Rubberbanding typically occurs when there is a discrepancy between a player's client-side representation of their character's position and the server-side information that dictates the actual state of the game. This discrepancy can arise due to network latency, server performance issues, or synchronization problems between the client and server.
The result of rubberbanding is that players may experience sudden teleportation or movement inconsistencies, making it appear as if their character is rapidly shifting backward or forward. For example, a player might be running forward but suddenly get snapped back a few steps, despite not encountering any obstacles or encountering unusual gameplay situations.
Rubberbanding can occur in various online games, particularly those with fast-paced and multiplayer elements. It can be particularly frustrating in competitive games where split-second reactions and precise positioning are crucial.
For example, say you’re playing a match of Valorant, and the spike has been planted by the enemy team. You take out every member of the opposing team but you start rubberbanding, and therefore, are not able to diffuse it. This will result in your team losing the round.
Just like this, rubberbanding can disrupt gameplay, affecting the player's ability to make accurate decisions or engage in combat effectively.
There are three main reasons for rubberbanding.
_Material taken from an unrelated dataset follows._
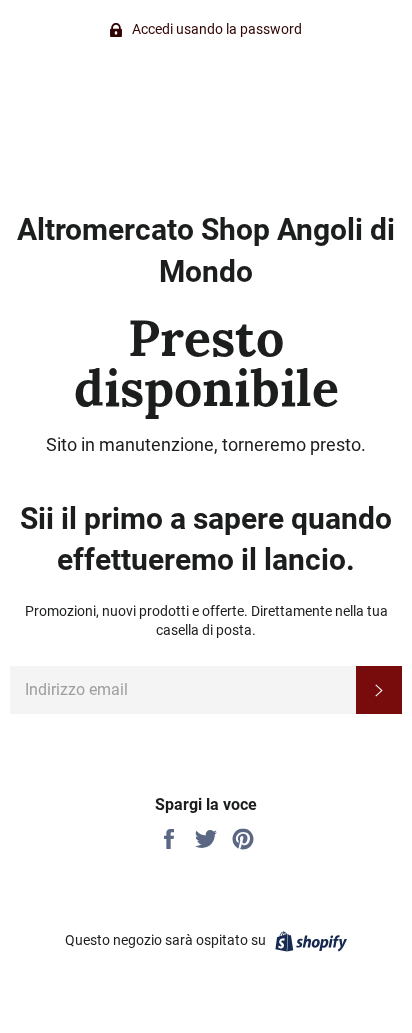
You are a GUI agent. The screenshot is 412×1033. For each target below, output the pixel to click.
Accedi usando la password (215, 29)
Those reasons are network latency, synchronization issues, and finally server performance.
Network latency refers to the delay or lag experienced when data packets travel between a player's device and the game server. When a player sends input commands, such as movement or actions, to the server, the server may take some time to process and respond to those commands. If the player's client receives updated information about their position from the server after a noticeable delay, it can lead to inconsistencies and rubberbanding.
Additionally, packet loss, where data packets fail to reach their destination, can also contribute to rubberbanding. If packets containing information about a player's position or actions are lost during transmission, the server may not have the necessary data to accurately update the player's position, causing rubberbanding when the information is finally received.
Synchronization between the client and server is essential for maintaining a consistent and smooth gameplay experience. However, synchronization issues can occur, leading to rubberbanding. One common cause is client-side prediction mismatch. Client-side prediction is a technique used to provide responsive gameplay by predicting a player's actions before receiving confirmation from the server. If the server's validation of the player's actions doesn't align with the client's prediction, sudden adjustments can occur, causing rubberbanding.
Finally, the performance of the game server itself plays a crucial role in minimizing rubberbanding. If the server is under heavy load due to a large number of players or resource-intensive operations, it may struggle to process and update player positions in real time.
This can lead to delays in updating the player's position, resulting in rubberbanding. Ensuring that game servers have sufficient resources and optimal performance is important to reduce rubberbanding issues.